Brothers 5-year-old Beckett and 8-year-old Cooper Burns learn the finer points of hosing the mud off of a Jeep from their grandpa, Bradford Township fire chief Dan Burkhouse, at the Jeep Jamboree Friday. The fire department offers to hose off muddy Jeeps for a donation to the volunteer organization.

The 23rd annual Penn’s Woods Jeep Jamboree may have fewer participants this year, but all are enjoying the event as normal.

Event coordinator Jim Gunter explained that the event is a unique situation — set up for social distancing.

“A lot of it takes place in the woods, and you are in your own Jeep, so that is social distancing,” he said.

However, that does not mean participants and event organizers do not recognize the need for precautions and the difference a pandemic makes for the popular event.

“There are concerns about the pandemic. It’s a combination of folks not sure they want to come and guys that were unable to come; they are in Canada and can’t get back, some have medical issues and can’t come,” Gunter said. “In past years, we have had 160 participant Jeeps, this year could only take 110.”

This year’s participants number between 250 and 300 people, traveling from various locales that include Eastern Pennsylvania, Missouri and Florida.

Speaking from the woods, where he took time out to speak to local media, Gunter noted, “They are all having a good time.”

The event, which typically involves group meals in the campus cafeteria or other get-togethers during downtime, is being held entirely outside this year, in order to minimize the spread of COVID-19. There are no congregating areas set up, and Gunter noted that meals are prepared by the cafeteria staff at Pitt-Bradford and provided to them in to-go bags.
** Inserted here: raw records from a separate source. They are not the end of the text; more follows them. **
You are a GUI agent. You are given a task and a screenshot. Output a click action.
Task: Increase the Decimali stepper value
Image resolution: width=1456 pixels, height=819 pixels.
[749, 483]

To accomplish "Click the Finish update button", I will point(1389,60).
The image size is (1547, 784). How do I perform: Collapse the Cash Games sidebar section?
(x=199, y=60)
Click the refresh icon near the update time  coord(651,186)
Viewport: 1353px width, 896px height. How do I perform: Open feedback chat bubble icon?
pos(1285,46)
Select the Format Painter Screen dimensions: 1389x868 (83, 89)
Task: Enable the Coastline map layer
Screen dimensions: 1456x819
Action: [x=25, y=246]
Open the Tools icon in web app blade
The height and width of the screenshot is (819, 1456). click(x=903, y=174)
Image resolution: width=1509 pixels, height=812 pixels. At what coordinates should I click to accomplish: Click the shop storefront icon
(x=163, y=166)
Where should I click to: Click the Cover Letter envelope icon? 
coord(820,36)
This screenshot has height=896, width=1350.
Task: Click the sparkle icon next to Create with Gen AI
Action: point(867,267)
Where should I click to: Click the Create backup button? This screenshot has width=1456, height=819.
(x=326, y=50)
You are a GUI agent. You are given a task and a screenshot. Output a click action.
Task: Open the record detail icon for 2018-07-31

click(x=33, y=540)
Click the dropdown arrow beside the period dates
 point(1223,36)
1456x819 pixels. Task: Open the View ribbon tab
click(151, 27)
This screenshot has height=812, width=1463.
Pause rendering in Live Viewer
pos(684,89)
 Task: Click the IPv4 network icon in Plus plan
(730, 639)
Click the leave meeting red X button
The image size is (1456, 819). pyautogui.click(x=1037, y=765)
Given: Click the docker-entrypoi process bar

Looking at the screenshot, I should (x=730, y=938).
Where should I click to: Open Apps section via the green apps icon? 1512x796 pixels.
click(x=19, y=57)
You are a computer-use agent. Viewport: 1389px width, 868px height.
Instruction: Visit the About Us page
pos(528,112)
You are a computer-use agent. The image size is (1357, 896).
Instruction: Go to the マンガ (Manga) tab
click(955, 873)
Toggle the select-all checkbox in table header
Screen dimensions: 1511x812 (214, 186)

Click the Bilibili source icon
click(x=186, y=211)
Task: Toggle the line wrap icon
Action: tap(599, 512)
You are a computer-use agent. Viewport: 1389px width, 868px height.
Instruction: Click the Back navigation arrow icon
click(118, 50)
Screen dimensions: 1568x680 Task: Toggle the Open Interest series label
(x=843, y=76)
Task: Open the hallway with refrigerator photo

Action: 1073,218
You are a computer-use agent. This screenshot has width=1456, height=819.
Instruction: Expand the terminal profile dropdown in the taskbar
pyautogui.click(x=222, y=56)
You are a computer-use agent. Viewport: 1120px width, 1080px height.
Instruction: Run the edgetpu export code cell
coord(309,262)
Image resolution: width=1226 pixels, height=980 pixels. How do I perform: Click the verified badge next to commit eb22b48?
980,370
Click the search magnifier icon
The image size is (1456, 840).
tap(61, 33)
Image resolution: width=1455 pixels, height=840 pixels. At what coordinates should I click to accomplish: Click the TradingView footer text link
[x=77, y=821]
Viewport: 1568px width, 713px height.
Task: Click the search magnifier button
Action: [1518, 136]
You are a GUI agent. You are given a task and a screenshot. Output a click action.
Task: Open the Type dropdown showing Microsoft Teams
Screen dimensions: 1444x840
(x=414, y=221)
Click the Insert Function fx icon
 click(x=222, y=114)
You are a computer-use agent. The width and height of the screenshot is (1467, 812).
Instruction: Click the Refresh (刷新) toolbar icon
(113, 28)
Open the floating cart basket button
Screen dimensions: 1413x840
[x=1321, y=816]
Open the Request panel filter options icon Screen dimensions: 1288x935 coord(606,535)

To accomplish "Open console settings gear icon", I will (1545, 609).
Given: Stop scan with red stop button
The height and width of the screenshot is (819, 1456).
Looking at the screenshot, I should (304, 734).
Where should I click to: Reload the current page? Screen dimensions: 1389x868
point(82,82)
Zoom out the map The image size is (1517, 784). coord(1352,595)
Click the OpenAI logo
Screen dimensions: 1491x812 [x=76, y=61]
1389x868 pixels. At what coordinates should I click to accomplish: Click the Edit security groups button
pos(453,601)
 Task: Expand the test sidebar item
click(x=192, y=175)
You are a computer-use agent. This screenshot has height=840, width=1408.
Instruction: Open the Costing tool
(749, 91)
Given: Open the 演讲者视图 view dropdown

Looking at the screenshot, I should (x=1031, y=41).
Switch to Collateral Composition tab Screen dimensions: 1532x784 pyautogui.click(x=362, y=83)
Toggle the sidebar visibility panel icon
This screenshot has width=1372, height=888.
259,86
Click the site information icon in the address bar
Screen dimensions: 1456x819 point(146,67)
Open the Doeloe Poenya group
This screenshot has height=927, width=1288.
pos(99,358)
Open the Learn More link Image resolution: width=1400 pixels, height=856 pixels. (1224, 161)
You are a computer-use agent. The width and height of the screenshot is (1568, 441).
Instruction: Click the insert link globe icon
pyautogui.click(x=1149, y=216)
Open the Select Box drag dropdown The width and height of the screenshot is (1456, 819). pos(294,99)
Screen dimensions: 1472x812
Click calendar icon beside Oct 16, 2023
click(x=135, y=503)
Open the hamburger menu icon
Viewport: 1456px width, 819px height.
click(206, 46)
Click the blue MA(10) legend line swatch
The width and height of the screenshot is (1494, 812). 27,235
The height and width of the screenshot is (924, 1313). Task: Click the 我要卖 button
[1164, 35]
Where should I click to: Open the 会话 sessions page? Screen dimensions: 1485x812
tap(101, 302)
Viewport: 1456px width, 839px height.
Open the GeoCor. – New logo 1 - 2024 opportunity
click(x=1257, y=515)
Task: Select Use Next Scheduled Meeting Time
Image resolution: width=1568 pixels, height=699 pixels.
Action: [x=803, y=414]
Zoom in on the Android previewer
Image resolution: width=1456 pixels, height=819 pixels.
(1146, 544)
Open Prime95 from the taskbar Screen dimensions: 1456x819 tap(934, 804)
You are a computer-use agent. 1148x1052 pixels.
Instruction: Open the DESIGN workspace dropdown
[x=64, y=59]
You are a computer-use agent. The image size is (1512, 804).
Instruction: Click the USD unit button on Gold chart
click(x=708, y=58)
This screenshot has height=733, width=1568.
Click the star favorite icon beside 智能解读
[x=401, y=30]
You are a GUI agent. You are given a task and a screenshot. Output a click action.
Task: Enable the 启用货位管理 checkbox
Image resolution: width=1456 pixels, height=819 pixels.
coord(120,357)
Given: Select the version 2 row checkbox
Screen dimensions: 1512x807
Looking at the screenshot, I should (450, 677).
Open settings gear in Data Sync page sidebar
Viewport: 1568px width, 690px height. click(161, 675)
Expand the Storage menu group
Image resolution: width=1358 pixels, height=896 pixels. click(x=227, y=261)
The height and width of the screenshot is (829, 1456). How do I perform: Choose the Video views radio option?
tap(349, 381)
“Pitt is doing a great job with the food. It is difficult this time, as they are cooking, putting it in a bag and providing it to participants. There are no tables to sit at this year, and we can’t enjoy meals in the beautiful cafeteria like we usually do,” he said. “We hope to be able to visit the cafeteria again next year.”

Other precautions, in addition to limiting in-person contact, are the requirement of masks or pullups, nylon fabric shields that can be worn around the neck and pulled up over the face when necessary, for all those participating in the jamboree. In cases where Jeeps need guides, the masks or pullups are worn so Jamboree participants can be within six feet of one another.

On the positive side, the event is proceeding as normal, with plenty of chances to enjoy the woods and nature, traveling on trails that are on private property, which organizers receive special permission to utilize for a two-day period.

“The woods are in great shape, and we are all insured with private landowners, we let everyone know ahead of time that these trails are private and for the local people on the Jamboree, they can’t come back except with the Jamboree,” Gunter said. “We are really grateful to the landowners for letting us (use the trails). It is once a year, and we are insured. We make sure that everyone is safe and taken care of.”

The Jeep Jamboree is the only event being held at Pitt-Bradford this summer. All others were canceled due to COVID-19.

“We appreciate UPB and the City of Bradford. We made sure they are comfortable with us being here, and we appreciate that they allowed (the event to go on) this year,” Gunter said.